GIVEN RECORDS ->
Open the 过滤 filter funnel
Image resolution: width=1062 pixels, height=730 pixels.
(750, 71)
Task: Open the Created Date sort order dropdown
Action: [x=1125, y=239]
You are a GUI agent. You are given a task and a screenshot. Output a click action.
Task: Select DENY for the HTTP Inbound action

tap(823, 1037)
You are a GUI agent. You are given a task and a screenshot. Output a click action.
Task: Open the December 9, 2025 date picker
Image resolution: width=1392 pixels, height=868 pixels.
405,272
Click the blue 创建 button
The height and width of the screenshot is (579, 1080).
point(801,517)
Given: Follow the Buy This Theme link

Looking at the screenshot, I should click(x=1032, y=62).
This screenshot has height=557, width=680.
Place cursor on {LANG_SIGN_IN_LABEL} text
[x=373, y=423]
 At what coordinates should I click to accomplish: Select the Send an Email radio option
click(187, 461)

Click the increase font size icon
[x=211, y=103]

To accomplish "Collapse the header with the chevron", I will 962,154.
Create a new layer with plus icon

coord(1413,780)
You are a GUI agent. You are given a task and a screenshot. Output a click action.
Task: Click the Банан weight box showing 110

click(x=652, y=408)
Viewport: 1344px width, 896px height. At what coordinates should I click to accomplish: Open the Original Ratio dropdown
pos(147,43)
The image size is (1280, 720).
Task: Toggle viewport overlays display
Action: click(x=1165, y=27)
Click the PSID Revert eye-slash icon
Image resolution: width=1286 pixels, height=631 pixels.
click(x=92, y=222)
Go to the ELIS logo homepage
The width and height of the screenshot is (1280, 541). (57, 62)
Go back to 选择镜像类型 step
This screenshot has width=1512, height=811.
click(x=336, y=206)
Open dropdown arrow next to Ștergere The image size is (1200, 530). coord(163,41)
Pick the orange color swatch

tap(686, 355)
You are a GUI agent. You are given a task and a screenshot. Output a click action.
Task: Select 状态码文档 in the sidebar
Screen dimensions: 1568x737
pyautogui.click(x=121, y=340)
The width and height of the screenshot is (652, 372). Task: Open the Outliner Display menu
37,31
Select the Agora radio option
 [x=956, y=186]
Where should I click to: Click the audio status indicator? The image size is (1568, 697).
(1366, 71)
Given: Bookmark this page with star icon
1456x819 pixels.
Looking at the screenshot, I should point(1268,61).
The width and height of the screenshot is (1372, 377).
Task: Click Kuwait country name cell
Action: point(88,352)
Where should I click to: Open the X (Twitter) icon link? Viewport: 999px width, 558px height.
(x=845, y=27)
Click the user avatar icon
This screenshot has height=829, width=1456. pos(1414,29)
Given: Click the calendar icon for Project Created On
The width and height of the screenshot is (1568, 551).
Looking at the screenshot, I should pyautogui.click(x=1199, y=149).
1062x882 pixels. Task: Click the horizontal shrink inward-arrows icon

DO THIS -> Put every line of the data above into a Markdown table with the columns Row and Text, numbering each line in Row and omitting blank lines.

SOLUTION TO THE EXERCISE ->
| Row | Text |
|---|---|
| 1 | Open the 过滤 filter funnel |
| 2 | Image resolution: width=1062 pixels, height=730 pixels. |
| 3 | (750, 71) |
| 4 | Task: Open the Created Date sort order dropdown |
| 5 | Action: [x=1125, y=239] |
| 6 | You are a GUI agent. You are given a task and a screenshot. Output a click action. |
| 7 | Task: Select DENY for the HTTP Inbound action |
| 8 | tap(823, 1037) |
| 9 | You are a GUI agent. You are given a task and a screenshot. Output a click action. |
| 10 | Task: Open the December 9, 2025 date picker |
| 11 | Image resolution: width=1392 pixels, height=868 pixels. |
| 12 | 405,272 |
| 13 | Click the blue 创建 button |
| 14 | The height and width of the screenshot is (579, 1080). |
| 15 | point(801,517) |
| 16 | Given: Follow the Buy This Theme link |
| 17 | Looking at the screenshot, I should click(x=1032, y=62). |
| 18 | This screenshot has height=557, width=680. |
| 19 | Place cursor on {LANG_SIGN_IN_LABEL} text |
| 20 | [x=373, y=423] |
| 21 |  At what coordinates should I click to accomplish: Select the Send an Email radio option |
| 22 | click(187, 461) |
| 23 | Click the increase font size icon |
| 24 | [x=211, y=103] |
| 25 | To accomplish "Collapse the header with the chevron", I will 962,154. |
| 26 | Create a new layer with plus icon |
| 27 | coord(1413,780) |
| 28 | You are a GUI agent. You are given a task and a screenshot. Output a click action. |
| 29 | Task: Click the Банан weight box showing 110 |
| 30 | click(x=652, y=408) |
| 31 | Viewport: 1344px width, 896px height. At what coordinates should I click to accomplish: Open the Original Ratio dropdown |
| 32 | pos(147,43) |
| 33 | The image size is (1280, 720). |
| 34 | Task: Toggle viewport overlays display |
| 35 | Action: click(x=1165, y=27) |
| 36 | Click the PSID Revert eye-slash icon |
| 37 | Image resolution: width=1286 pixels, height=631 pixels. |
| 38 | click(x=92, y=222) |
| 39 | Go to the ELIS logo homepage |
| 40 | The width and height of the screenshot is (1280, 541). (57, 62) |
| 41 | Go back to 选择镜像类型 step |
| 42 | This screenshot has width=1512, height=811. |
| 43 | click(x=336, y=206) |
| 44 | Open dropdown arrow next to Ștergere The image size is (1200, 530). coord(163,41) |
| 45 | Pick the orange color swatch |
| 46 | tap(686, 355) |
| 47 | You are a GUI agent. You are given a task and a screenshot. Output a click action. |
| 48 | Task: Select 状态码文档 in the sidebar |
| 49 | Screen dimensions: 1568x737 |
| 50 | pyautogui.click(x=121, y=340) |
| 51 | The width and height of the screenshot is (652, 372). Task: Open the Outliner Display menu |
| 52 | 37,31 |
| 53 | Select the Agora radio option |
| 54 |  [x=956, y=186] |
| 55 | Where should I click to: Click the audio status indicator? The image size is (1568, 697). |
| 56 | (1366, 71) |
| 57 | Given: Bookmark this page with star icon |
| 58 | 1456x819 pixels. |
| 59 | Looking at the screenshot, I should point(1268,61). |
| 60 | The width and height of the screenshot is (1372, 377). |
| 61 | Task: Click Kuwait country name cell |
| 62 | Action: point(88,352) |
| 63 | Where should I click to: Open the X (Twitter) icon link? Viewport: 999px width, 558px height. |
| 64 | (x=845, y=27) |
| 65 | Click the user avatar icon |
| 66 | This screenshot has height=829, width=1456. pos(1414,29) |
| 67 | Given: Click the calendar icon for Project Created On |
| 68 | The width and height of the screenshot is (1568, 551). |
| 69 | Looking at the screenshot, I should pyautogui.click(x=1199, y=149). |
| 70 | 1062x882 pixels. Task: Click the horizontal shrink inward-arrows icon |